The effect of accretion on scalar superradiant instability (2501.09280v1)

Abstract: Superradiance can lead to the formation of a black hole (BH) condensate system. We thoroughly investigate the accretion effect on the evolution of this system, and the gravitational wave signals it emits in the presence of multiple superradiance modes. Assuming the multiplication of the BH mass and scalar mass as a small number, we obtain the analytical approximations of all important quantities, which can be directly applied to phenomenological studies. In addition, we confirm that accretion could significantly enhance the gravitational wave (GW) emission and reduce its duration, and show that the GW beat signature is similarly modified.

• The paper investigates how accretion influences scalar superradiant instability around rotating black holes, affecting gravitational wave emission and duration.
• The study uses an analytical model showing accretion enhances gravitational wave emission but shortens its duration, impacting detection strategies.
• Findings imply accretion-rich systems like AGN and X-ray binaries are potential labs to test superradiance, probing ultralight bosons and new physics.

An Analysis of the Effects of Accretion on Scalar Superradiant Instability

The paper entitled "The effect of accretion on scalar superradiant instability" authored by Yin-Da Guo, Shou-Shan Bao, Tianjun Li, and Hong Zhang provides a comprehensive investigation of the impact of accretion on black hole (BH) scalar superradiant instability, a phenomenon of significant interest for its potential implications in astrophysics and fundamental physics. This paper focuses explicitly on ultra-light bosons interacting with rotating BHs and examines the interplay between accretion dynamics and superradiant effects.

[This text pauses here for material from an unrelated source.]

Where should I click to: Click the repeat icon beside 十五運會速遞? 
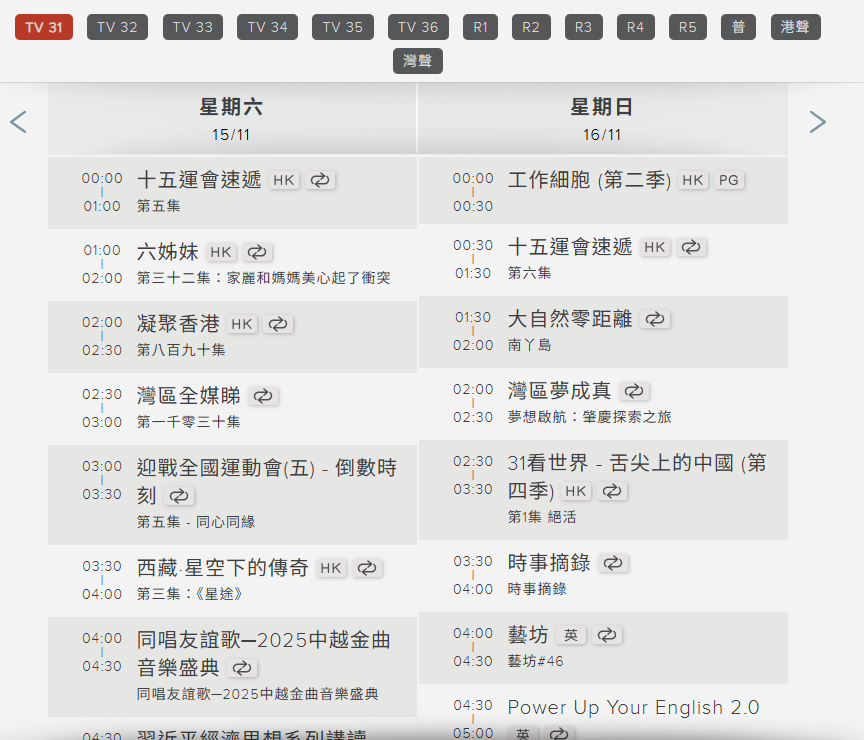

Scalar superradiance pertains to the amplification of scalar fields surrounding a rotating BH, leading to the extraction of rotational energy from the BH. This can result in a BH-condensate system characterized by the trapping of these fields in bound states. The presence of such a condensate could generate detectable gravitational wave (GW) signals under certain conditions. This research extends the analysis by incorporating the variables of accretion, which has traditionally been neglected in such discussions.

Key Findings and Analytical Approaches

1. Analytical Framework and Assumptions:
   • The authors construct an analytical model assuming the product of BH mass and scalar mass is a small number, thereby facilitating analytics feasible for phenomenological applications.
   • They employ the simplistic setup of a free scalar field around a Kerr black hole, ignoring backreaction on the metric and scalar self-interaction due to the low energy density of the condensate.
2. Accretion and Its Influence:
   • The accretion flow significantly affects the superradiance process by contributing to both the mass and angular momentum of the BH.
   • Accretion tends to enhance the GW emission from the BH-condensate system while simultaneously reducing the duration of these emissions, which implicates potential observational strategies.
3. Time Scales and Evolution Dynamics:
   • Key time scales, including the superradiant timescale, GW emission timescale, and accretion timescale, interplay to determine the evolution path.
   • Various scenarios arise from the relative size of these time scales, affecting the BH physics, and can be systematically predicted using analytical estimations devised in this paper.
4. Multi-Mode Scalar Interactions:
   • In exploring the presence of multiple superradiant modes, it reveals how different modes could impact the overall dynamics and lead to intricate signal profiles, particularly with gravitational wave signatures.

Implications for Observational Astrophysics and Theoretical Physics

The paper presents notable implications in both theoretical and observational contexts:

• Gravitational Wave Astronomy: The enhancement of GW emission due to accretion positions scalar superradiance as a viable target for future GW detectors like LISA. This opens opportunities for using GWs to probe ultralight bosons and assess their contribution to dark matter.
• Astrophysical BH Phenomenology: The findings suggest that active galactic nuclei or BHs in accretion-rich environments (e.g., X-ray binaries) could serve as natural laboratories to test superradiance scenarios. Thus, superradiance signals could be an indirect measure of accretion rates and dynamics in these systems.
• Fundamental Physics: The paper provides foundational insights into how classical gravitational systems can exhibit complex quantum-like behavior. Analyzing hypothetical ultralight particles like axions may contribute to understanding beyond the Standard Model physics, aligning with theoretical pursuits such as string theory.

Conclusions and Future Directions

The paper delivers a robust analytical approach to elucidating the impact of accretion on scalar superradiant instability at black holes. By extending beyond isolated systems to consider the realistic environments where accretion plays an essential role, this work paves the way for enhanced phenomenological models that can be cross-referenced with astronomical data. Future research may expand on coupling with additional particle physics models and in-depth numerical simulations to explore rich parameter spaces, including overtone mixing and non-linear effects, thus potentially signaling new physics.